Marrying your parents? - revisited

A long time ago — gosh, it was more than eight years — I posted on the idea that we "marry our parents," or (more exactly) that we choose to fall in love with people who are like one or the other of our parents. At the time I used this model to understand what were till then my three most obvious romantic relationships. I wrote:

As I listened [to the talk that proposed this theory] I thought about myself and decided that this is a pretty easy case to make for me: Wife and D are both like my father (loud, opinionated, narcissistic, always the center of any gathering, outwardly domineering but with a surprising lack of self-confidence beneath the surface), while Debbie is a lot like my mother (quiet, comfortable in silence and solitude, deeply ethical in an unobtrusive and tolerant way … they even look alike physically).

But at the time I said nothing about Marie. Of course, back in 2013 Marie and I were not in communication. Back then she represented just a confusing and awkward part of my past. So it was easy for me to leave her out of the reckoning. But today that's no longer so easy. Today she's my girlfriend. So how does she fit into this theory? Or does she disprove it?

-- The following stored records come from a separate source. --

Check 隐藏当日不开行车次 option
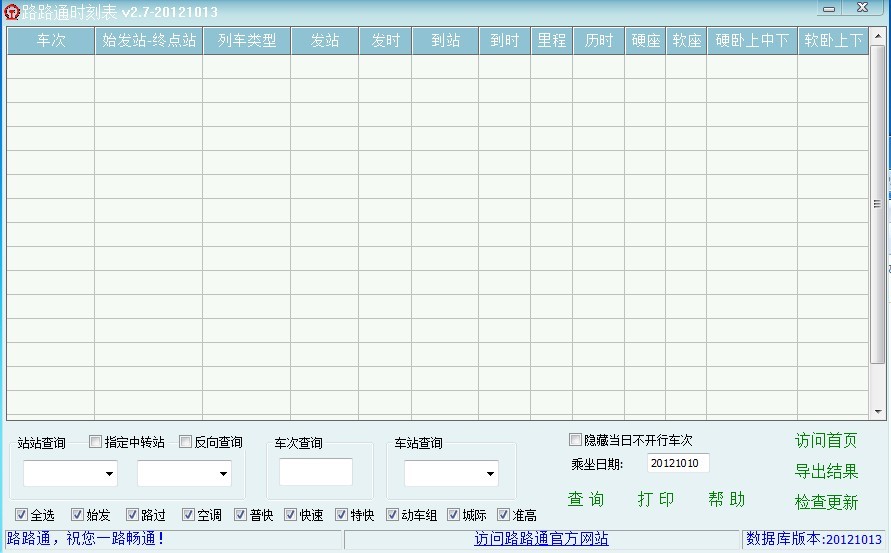Viewport: 891px width, 553px height. click(575, 440)
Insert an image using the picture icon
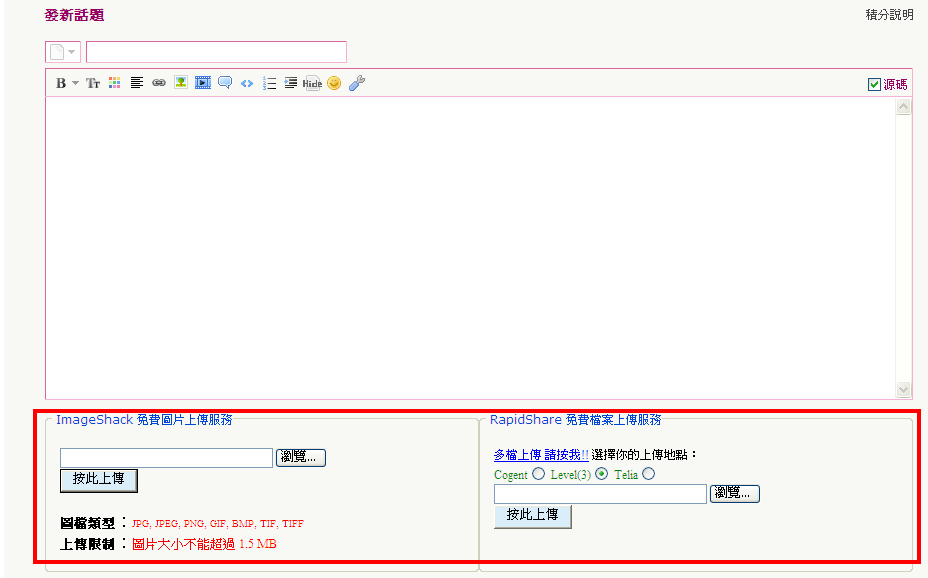The height and width of the screenshot is (578, 928). click(181, 83)

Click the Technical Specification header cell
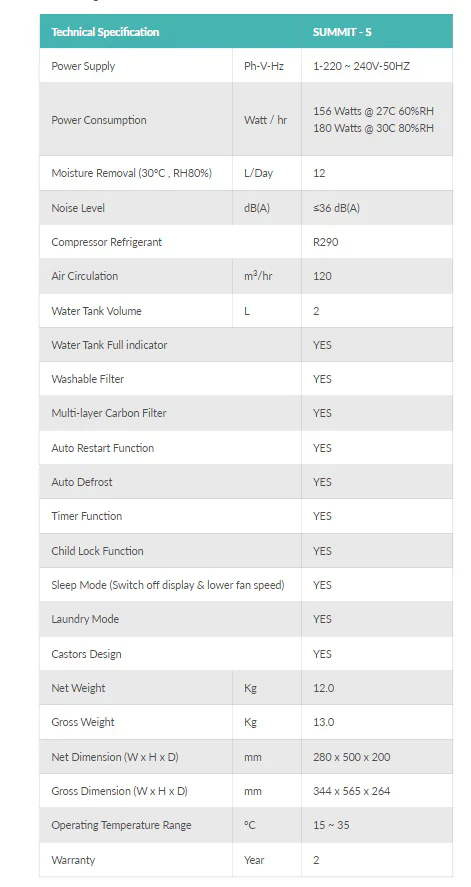coord(170,32)
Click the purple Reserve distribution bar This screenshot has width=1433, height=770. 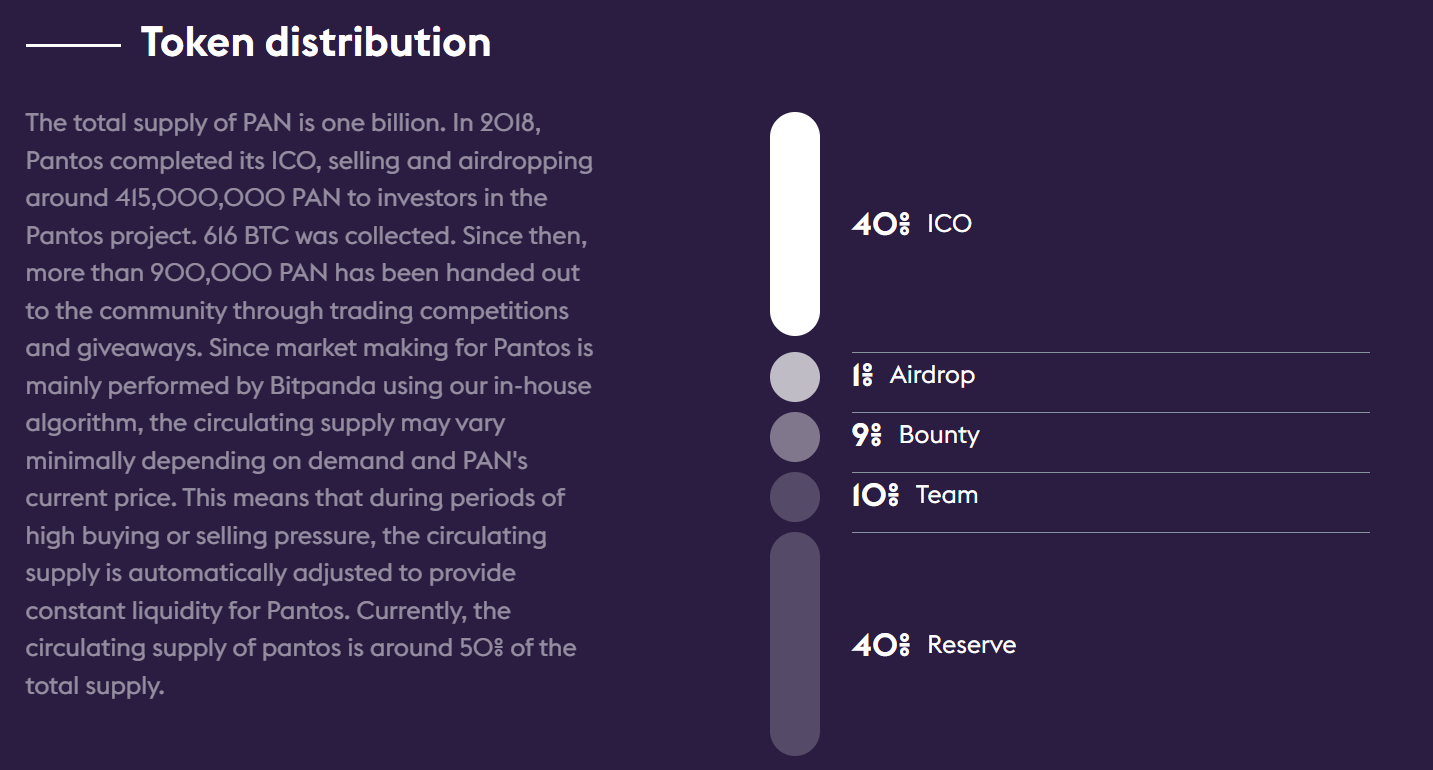pos(795,644)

I've spent a while trying to think through an answer. In many ways she's not a good fit. On the one hand, she's shy, quiet, and chronically (almost neurotically) self-doubting; so she's a poor match for the loud, Falstaffian extroversion of my Father (or, mutatis mutandis, of Wife or D). On the other hand, she seems a lot more complicated and damaged than my Mother or Debbie — not that Mother or Debbie have had life unusually easy, but each of them seems able to respond to its trials with a calm and simple common-sense. And those are never words anyone would think of using to describe Marie.

So does she fit? Or not?

I was puzzled about this for some time, but recently I began to see a way forward towards an answer.

The last few times I've visited Mother, she and I have talked for hours. Days, even. And back in the past we never used to do that — meaning back when Father was alive. Back then he and I might talk for hours, but Mother always sat quietly in the background. And a couple of weeks ago, she explained how it was for her back then. She said, "Back when your dad was alive, I didn't feel like I needed to talk a lot because he took care of all that for me. It was easier to let him do all the talking and not compete. It was obvious that he liked to talk, so I just let him. Because anything that I needed to say, he was pretty sure to cover sooner or later. So it was easier to let him do it."

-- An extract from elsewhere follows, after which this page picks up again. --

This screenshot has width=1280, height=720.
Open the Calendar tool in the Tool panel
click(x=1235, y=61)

Then, last week, Marie told me that she lets her friends steamroller her in conversation because "it's easier" that way. And I could not help but to hear the echo.

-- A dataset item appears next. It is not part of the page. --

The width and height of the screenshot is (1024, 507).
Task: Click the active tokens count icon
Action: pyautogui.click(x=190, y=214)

So maybe that's it. Maybe Marie corresponds to Mother because they are both quiet, and they both find it easier to let someone else take over the conversation. It's still not a perfect match. Mother still has way more self-confidence than Marie. Mother ran the family business back when Father was fecklessly avoiding his responsibilities. Marie tells me that when she is responsible for something at work she can be a real "bitch" [her word] about getting it done right, but I don't see it. Maybe I'd see it if I worked at her store. Also it feels to me like Marie is still carrying more damage from her early life than Mother is. If nothing else, Mother married and had children, while Marie never did either.

But no theory like this is ever perfect. Always they are just ideas to give you insights that might help you understand your life. Maybe that's enough.